YOUR INSTRUCTIONS: Count how many lines of the records below contain the string "Notifications", treating uppercase and lowercase as different, and give only the number.

DATA ENTRIES:

[start]

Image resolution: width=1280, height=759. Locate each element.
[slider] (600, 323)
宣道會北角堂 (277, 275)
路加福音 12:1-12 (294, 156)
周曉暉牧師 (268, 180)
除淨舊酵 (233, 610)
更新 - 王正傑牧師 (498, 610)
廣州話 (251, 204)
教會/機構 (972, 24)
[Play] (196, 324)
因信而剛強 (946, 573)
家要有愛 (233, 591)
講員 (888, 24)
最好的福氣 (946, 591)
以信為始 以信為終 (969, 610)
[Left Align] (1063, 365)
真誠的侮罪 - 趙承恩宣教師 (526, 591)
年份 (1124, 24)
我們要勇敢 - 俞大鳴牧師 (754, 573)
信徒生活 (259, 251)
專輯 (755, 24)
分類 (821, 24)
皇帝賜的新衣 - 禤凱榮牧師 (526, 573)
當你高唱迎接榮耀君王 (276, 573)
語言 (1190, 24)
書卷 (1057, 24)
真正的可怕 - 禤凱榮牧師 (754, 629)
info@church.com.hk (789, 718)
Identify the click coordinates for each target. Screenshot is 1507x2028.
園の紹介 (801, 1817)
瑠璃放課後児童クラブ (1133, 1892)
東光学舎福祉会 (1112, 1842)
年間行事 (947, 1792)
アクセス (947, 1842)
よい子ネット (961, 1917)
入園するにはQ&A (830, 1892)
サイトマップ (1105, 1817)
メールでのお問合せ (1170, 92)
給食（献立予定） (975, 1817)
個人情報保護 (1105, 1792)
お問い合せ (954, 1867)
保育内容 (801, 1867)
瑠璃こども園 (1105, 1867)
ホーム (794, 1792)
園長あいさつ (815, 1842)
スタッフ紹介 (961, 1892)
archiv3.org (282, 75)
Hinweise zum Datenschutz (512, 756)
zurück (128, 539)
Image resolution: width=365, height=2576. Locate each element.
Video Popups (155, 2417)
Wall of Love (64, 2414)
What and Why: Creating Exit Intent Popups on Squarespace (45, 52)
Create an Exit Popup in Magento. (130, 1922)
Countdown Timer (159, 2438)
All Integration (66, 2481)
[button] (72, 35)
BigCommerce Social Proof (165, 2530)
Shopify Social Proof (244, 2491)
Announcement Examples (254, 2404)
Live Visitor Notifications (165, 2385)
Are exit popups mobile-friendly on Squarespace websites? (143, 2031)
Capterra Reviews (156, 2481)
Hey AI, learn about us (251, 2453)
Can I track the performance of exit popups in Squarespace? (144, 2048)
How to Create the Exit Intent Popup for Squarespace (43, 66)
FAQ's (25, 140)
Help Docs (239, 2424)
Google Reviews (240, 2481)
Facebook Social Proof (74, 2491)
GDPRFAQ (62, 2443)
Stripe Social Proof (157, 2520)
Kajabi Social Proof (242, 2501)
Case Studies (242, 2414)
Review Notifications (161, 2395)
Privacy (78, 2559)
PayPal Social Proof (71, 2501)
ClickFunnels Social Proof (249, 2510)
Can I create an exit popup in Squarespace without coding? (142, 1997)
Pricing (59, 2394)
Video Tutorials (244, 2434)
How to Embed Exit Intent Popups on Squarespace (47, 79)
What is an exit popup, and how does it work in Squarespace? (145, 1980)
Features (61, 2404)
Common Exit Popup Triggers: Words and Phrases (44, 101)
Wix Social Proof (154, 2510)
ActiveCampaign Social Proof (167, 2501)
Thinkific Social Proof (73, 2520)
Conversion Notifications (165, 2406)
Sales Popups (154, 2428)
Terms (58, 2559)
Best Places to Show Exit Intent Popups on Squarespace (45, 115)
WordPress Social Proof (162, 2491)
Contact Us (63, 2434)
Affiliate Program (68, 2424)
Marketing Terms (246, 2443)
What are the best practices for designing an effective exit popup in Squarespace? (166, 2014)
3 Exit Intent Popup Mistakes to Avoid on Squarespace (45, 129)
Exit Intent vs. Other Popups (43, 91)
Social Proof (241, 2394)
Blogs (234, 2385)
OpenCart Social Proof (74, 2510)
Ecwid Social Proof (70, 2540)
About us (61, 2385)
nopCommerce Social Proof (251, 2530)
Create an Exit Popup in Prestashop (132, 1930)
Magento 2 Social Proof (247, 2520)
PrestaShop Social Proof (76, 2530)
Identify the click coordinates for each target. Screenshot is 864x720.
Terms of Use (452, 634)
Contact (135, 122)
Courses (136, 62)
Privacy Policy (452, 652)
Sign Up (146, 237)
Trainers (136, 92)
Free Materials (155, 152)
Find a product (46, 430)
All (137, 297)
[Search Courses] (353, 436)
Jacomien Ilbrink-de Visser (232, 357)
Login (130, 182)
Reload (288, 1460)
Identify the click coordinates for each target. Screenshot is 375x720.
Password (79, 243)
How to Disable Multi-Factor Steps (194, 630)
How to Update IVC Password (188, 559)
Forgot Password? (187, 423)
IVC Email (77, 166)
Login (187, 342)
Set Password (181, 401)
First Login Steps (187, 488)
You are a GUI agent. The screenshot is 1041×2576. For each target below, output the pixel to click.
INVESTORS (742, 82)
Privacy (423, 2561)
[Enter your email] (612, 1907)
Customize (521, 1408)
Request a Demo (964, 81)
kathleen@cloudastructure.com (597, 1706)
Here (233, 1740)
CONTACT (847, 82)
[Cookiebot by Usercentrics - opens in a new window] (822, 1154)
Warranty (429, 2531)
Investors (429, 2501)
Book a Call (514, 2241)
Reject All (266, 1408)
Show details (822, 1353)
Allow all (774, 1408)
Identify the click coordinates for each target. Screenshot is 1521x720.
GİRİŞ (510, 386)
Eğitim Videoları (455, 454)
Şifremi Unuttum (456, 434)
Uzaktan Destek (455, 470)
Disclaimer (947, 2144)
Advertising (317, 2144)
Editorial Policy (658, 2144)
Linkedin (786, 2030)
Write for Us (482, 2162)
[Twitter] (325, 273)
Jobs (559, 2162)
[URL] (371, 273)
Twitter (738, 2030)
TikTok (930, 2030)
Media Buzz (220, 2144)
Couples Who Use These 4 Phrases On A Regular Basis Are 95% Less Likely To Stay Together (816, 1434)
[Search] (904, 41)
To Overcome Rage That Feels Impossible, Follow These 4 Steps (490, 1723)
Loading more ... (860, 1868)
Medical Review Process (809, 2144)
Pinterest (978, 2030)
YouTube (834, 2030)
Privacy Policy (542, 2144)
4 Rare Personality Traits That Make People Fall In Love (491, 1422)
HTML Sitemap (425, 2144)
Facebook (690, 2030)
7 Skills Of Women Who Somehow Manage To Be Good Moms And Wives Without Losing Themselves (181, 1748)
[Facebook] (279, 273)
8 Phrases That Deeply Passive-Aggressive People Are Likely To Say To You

[end]

WRITTEN ANSWER: 3